La propuesta de Trump es otro atentado contra la comunidad inmigrante porque busca despojar a las familias de bajos recursos de atención médica, comida y vivienda.

El borrador de las reglamentaciones ampliaría la definición de “carga pública” por lo que si una familia depende de los beneficios del gobierno se le puede negar la residencia permanente.

La propuesta incluye no solo a las personas que reciben beneficios en efectivo o que necesitan cuidados a largo plazo, sino también a aquellos que participan en numerosos programas de ayuda social utilizados por millones de estadounidenses trabajadores. El plan de Trump también haría más fácil negar la residencia permanente a cualquier persona que gane menos del 250% del umbral de la pobreza federal (62,750 para una familia de cuatro).

Impacto sería terrible

La voz de alerta la dieron Eva Millona, directora ejecutiva de la Coalición de Inmigrantes y Refugiados de Massachusetts (MIRA); Georgia Katsoulomitis, directora ejecutiva del Massachusetts Law Reform Institute (MLRI), Amy Rosenthal, directora ejecutiva, Atención médica para todos (HCFA) y Matt Selig, director ejecutivo de Health Law Advocates (HLA).

“Vamos a luchar para que esta propuesta nunca se adopte”, asegura Millona en una reunión informativa para medios étnicos en las oficinas de Health Care For All, en Boston, en la que los representantes de las cuatro organizaciones expresaron su oposición a los cambios de la definición de “carga pública”.

Los expertos en la sesión resumieron los elementos claves de la propuesta y de lo que está en juego. “El impacto sería terrible para nuestra comunidad inmigrante”, anota Millona.

La administración de Trump lleva intentando redefinir lo que es “carga pública” durante más de un año y varias propuestas se filtraron a los medios. A medida que las noticias se extendieron a través de las comunidades inmigrantes, los defensores, educadores y proveedores de servicios sociales y de cuidado de la salud comenzaron a ver que las familias estaban cancelando los programas. De hecho, los inmigrantes en áreas afectadas por el huracán Florence han evitado supuestamente utilizar albergues y programas de ayuda por temor a ser etiquetados como “cargas públicas”.

“Negar el acceso a las necesidades básicas o forzar a una familia a elegir entre recibir atención médica a obtener una tarjeta verde es inconcebible. Esto no es lo que hacen las grandes naciones. Vamos a trabajar con nuestros aliados para proteger los derechos de nuestras familias inmigrantes y mitigar los daños a nuestra comunidad que resultara de este destructivo cambio de política”, anota Georgia Katsoulomitis.

¿Qué dice el borrador?

El borrador de la regla emitido por el Departamento de Seguridad Nacional de los Estados Unidos exime específicamente los albergues y la asistencia de emergencia y, lo que es más importante, excluye los beneficios recibidos por los hijos estadounidenses de inmigrantes. Sin embargo, incluye cobertura de Medicaid, asistencia de vivienda, programas de nutrición e incluso descuentos de la Parte D de Medicare para personas mayores.

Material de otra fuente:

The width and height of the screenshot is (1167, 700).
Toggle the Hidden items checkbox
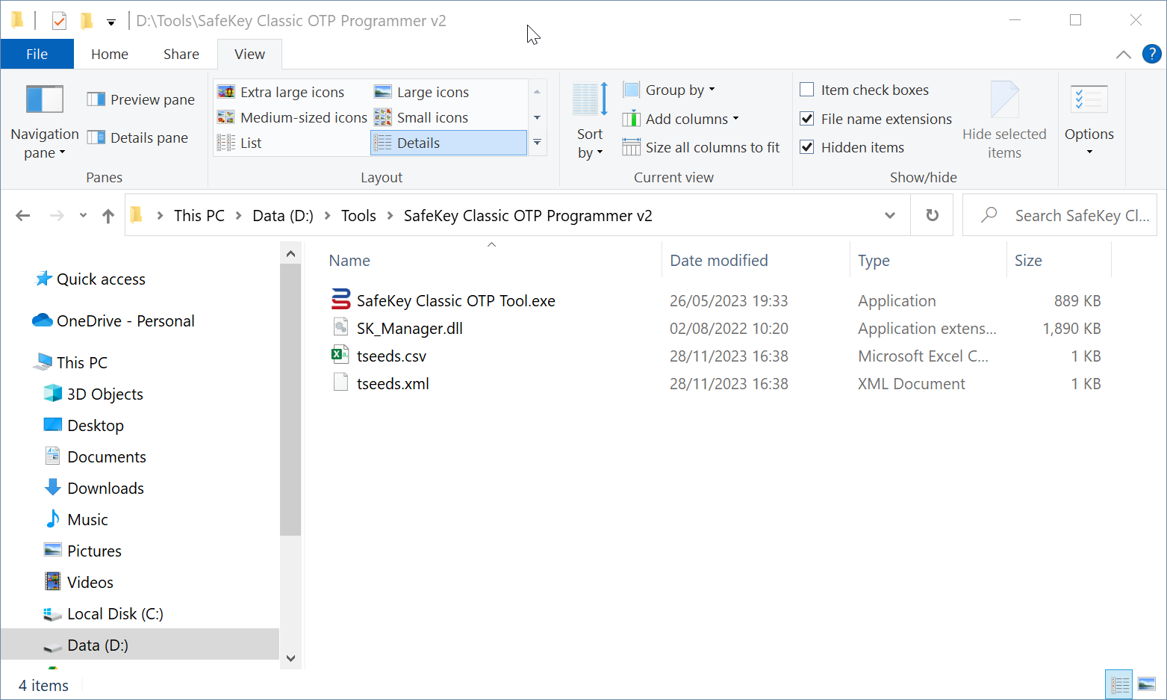point(807,147)
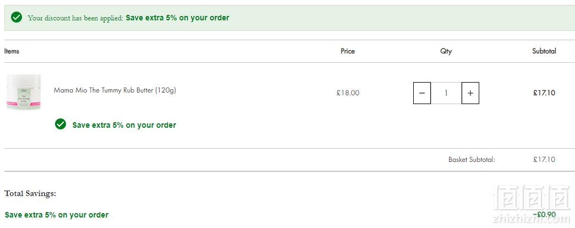Click the -£0.90 savings amount
The width and height of the screenshot is (575, 228).
544,214
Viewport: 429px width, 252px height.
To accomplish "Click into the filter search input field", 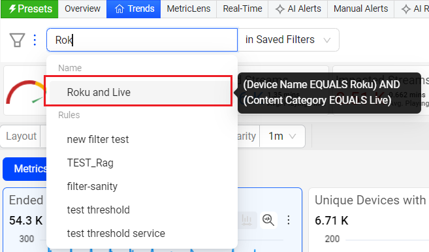I will click(x=142, y=40).
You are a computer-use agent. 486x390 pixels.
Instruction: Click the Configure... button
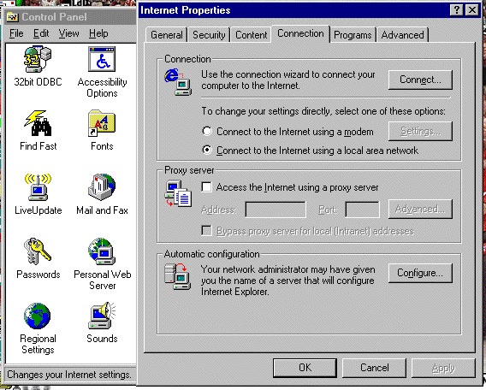coord(420,273)
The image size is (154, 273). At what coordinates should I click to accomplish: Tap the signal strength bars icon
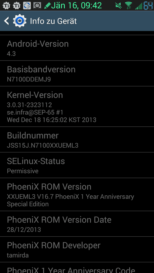(x=139, y=6)
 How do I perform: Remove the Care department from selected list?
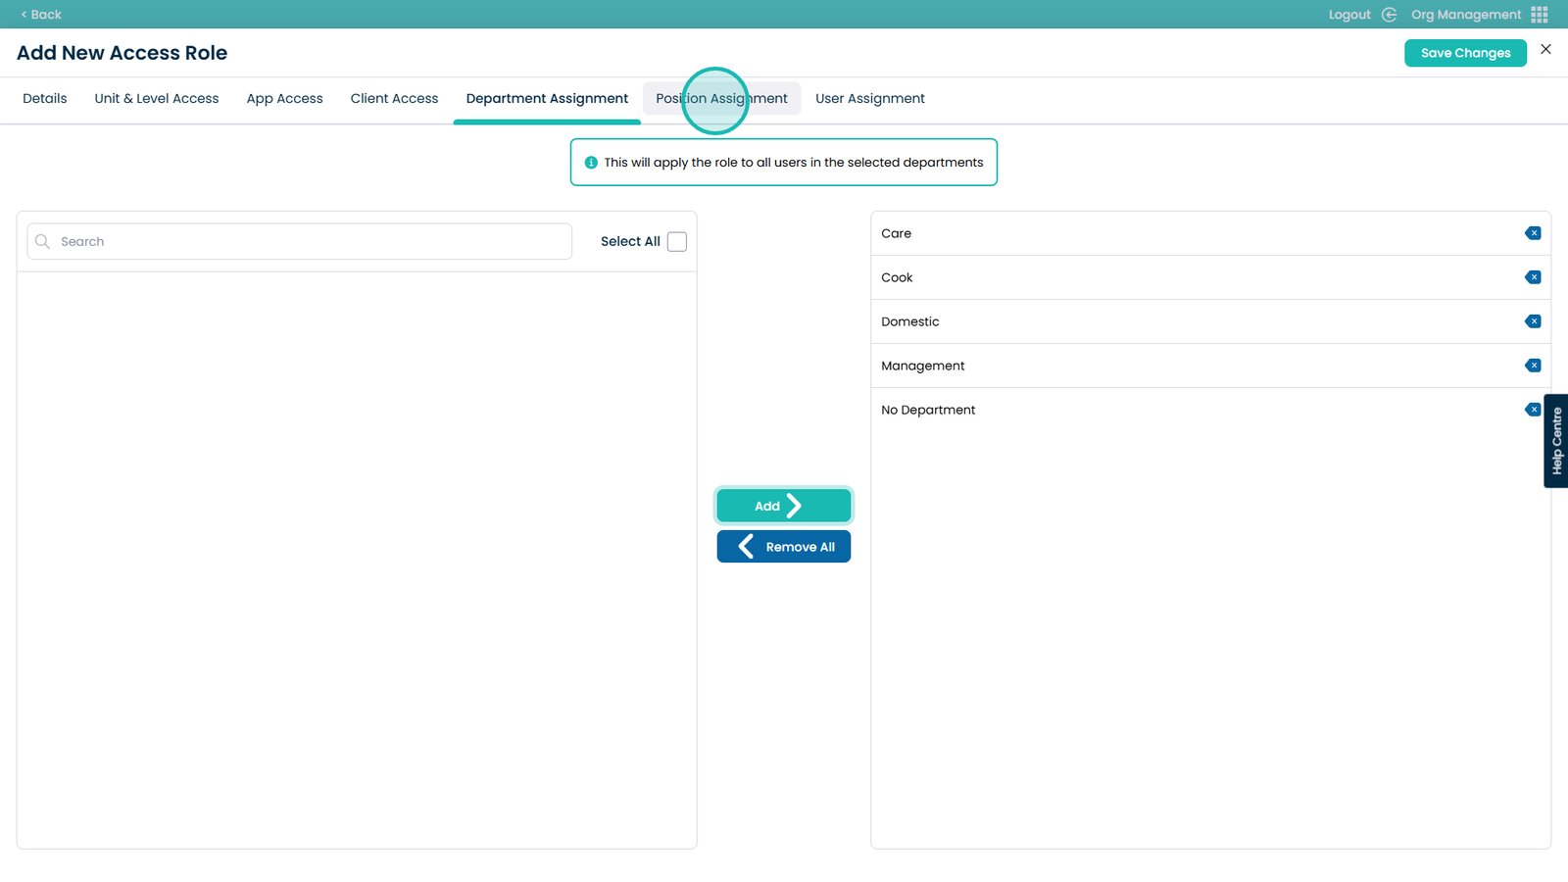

La propuesta no es retroactiva: una vez que se ha completado el período de 60 días de comentarios públicos y se apruebe la regla final, habrá un período de gracia de 60 días. “Eso significa que lo más temprano que los inmigrantes necesitarían retirarse de los programas para evitar ser penalizados sería en 120 días, pero deberían consultar con sus asesores o abogados de inmigración antes de tomar una decisión”, señalan los activistas.

La preocupación cada vez es mayor por los posibles efectos de la propuesta en las comunidades inmigrantes, por lo que las cuatro organizaciones se han unido para educar a los residentes sobre cuáles son los “cambios” que podrían darse, cuándo pueden entrar en vigencia, quiénes pueden verse potencialmente afectados y cómo oponerse a ellos.